Available records —
################
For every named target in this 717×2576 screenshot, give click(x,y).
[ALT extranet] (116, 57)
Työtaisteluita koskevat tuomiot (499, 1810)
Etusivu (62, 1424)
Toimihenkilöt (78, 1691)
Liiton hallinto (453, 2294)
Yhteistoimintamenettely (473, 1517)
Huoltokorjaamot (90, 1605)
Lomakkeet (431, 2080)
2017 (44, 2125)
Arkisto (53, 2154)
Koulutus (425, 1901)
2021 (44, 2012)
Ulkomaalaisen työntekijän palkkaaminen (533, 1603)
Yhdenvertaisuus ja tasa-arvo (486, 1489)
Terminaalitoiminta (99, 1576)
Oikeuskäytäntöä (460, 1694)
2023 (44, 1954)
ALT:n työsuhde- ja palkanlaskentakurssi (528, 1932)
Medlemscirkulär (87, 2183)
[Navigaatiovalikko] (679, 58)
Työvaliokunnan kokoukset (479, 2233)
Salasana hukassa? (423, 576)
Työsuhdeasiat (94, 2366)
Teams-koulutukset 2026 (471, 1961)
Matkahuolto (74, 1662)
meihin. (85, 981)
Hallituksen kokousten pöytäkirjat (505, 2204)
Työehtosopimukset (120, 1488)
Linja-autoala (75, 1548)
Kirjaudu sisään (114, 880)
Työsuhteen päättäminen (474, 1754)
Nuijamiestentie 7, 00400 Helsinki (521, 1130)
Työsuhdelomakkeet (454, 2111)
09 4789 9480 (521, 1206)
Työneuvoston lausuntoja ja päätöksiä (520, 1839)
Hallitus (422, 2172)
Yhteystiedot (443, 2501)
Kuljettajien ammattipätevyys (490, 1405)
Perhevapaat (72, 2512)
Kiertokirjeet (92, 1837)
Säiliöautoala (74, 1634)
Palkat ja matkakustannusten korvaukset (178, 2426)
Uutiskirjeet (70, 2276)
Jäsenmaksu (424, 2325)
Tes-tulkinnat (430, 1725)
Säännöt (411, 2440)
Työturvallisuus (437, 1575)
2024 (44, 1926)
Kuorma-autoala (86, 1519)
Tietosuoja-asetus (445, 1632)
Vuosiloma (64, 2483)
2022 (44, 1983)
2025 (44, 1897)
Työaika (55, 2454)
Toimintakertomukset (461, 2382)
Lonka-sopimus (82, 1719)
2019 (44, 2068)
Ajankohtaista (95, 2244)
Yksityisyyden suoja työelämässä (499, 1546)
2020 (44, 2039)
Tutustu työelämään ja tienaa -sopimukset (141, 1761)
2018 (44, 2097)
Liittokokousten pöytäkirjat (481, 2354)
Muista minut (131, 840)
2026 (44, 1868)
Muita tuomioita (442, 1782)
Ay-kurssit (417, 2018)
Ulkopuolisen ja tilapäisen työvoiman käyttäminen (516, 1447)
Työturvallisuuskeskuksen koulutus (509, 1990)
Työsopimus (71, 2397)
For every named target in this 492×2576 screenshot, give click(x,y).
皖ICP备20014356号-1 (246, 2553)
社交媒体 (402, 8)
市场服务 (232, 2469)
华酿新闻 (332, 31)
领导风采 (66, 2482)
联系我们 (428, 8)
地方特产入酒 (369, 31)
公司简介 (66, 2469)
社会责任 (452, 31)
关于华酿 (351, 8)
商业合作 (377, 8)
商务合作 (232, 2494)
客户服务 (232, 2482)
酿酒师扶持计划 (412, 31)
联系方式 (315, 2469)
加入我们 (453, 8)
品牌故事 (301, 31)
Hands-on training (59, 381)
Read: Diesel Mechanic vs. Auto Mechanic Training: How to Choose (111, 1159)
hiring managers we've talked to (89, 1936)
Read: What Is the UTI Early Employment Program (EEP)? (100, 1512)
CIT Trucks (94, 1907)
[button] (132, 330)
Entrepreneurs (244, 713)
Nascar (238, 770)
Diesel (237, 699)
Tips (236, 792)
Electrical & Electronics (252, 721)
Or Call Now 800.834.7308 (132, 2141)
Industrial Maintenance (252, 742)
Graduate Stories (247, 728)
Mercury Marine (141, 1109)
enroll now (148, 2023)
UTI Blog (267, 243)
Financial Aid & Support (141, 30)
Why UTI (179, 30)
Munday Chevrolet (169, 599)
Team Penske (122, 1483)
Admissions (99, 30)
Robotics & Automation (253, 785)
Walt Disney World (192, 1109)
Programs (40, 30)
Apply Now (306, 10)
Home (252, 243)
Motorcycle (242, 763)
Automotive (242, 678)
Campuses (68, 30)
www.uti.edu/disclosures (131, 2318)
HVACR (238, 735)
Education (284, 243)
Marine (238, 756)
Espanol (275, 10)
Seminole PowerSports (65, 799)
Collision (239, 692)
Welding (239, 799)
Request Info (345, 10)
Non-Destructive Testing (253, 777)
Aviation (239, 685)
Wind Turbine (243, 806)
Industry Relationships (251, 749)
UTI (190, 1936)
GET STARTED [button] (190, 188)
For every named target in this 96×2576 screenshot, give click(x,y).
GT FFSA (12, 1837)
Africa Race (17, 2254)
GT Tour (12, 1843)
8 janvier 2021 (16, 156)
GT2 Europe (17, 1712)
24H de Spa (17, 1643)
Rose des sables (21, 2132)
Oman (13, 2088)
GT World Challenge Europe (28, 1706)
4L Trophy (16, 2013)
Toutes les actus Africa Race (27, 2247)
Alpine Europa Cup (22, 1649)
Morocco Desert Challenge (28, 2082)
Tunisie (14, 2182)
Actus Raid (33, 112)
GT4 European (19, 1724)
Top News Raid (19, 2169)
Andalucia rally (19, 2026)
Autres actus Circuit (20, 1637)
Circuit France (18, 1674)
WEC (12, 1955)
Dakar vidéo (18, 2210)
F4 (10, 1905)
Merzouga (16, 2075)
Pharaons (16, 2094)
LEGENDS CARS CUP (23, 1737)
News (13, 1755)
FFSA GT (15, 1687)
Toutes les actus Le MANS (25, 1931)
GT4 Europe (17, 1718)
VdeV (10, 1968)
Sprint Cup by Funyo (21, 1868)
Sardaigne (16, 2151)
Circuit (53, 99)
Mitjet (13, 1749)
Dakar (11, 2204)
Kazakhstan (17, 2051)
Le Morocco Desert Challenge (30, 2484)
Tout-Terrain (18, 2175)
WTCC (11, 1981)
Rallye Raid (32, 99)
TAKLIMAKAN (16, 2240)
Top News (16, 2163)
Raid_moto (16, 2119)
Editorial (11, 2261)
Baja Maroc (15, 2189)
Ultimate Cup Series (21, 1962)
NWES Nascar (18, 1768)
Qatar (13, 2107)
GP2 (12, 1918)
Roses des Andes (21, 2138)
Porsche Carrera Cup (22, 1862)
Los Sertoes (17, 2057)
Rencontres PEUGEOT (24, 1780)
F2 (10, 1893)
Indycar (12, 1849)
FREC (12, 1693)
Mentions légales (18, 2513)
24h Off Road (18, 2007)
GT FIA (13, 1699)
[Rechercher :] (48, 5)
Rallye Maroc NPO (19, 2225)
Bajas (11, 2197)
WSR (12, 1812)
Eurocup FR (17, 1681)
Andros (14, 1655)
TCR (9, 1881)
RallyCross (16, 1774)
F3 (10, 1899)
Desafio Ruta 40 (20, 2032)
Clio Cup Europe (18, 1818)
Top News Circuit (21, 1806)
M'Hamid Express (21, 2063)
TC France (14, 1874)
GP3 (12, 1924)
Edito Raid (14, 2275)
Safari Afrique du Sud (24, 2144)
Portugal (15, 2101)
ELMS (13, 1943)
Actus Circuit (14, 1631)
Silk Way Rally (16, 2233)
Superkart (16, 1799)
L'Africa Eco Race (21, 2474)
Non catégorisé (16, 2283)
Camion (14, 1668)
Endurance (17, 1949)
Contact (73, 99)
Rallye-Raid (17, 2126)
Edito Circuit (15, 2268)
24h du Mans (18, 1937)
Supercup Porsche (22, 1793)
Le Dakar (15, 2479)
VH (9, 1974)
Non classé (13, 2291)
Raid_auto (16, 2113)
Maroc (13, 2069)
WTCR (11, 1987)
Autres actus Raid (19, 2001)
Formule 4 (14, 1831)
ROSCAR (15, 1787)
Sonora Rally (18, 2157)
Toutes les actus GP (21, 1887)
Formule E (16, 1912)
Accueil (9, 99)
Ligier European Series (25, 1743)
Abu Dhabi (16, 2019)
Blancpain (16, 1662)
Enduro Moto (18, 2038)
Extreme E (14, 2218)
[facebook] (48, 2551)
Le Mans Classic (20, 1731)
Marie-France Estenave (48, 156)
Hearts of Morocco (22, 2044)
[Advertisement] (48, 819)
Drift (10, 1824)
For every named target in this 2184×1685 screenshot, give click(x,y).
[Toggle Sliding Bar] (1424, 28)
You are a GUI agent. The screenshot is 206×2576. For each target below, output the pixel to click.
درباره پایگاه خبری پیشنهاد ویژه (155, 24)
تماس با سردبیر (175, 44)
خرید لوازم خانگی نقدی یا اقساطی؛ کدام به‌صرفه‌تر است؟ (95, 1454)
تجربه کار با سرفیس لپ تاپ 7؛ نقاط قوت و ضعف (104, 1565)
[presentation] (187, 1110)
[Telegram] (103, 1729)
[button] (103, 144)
################
Work required — From the listing above, output exactly the run of lines that starts with the line containing "Säiliöautoala (74, 1634)" and ends with the line containing "2018 (44, 2097)".

Solved exercise —
Säiliöautoala (74, 1634)
Palkat ja matkakustannusten korvaukset (178, 2426)
Uutiskirjeet (70, 2276)
Jäsenmaksu (424, 2325)
Tes-tulkinnat (430, 1725)
Säännöt (411, 2440)
Työturvallisuus (437, 1575)
2024 (44, 1926)
Kuorma-autoala (86, 1519)
Tietosuoja-asetus (445, 1632)
Vuosiloma (64, 2483)
2022 (44, 1983)
2025 (44, 1897)
Työaika (55, 2454)
Toimintakertomukset (461, 2382)
Lonka-sopimus (82, 1719)
2019 (44, 2068)
Ajankohtaista (95, 2244)
Yksityisyyden suoja työelämässä (499, 1546)
2020 (44, 2039)
Tutustu työelämään ja tienaa -sopimukset (141, 1761)
2018 (44, 2097)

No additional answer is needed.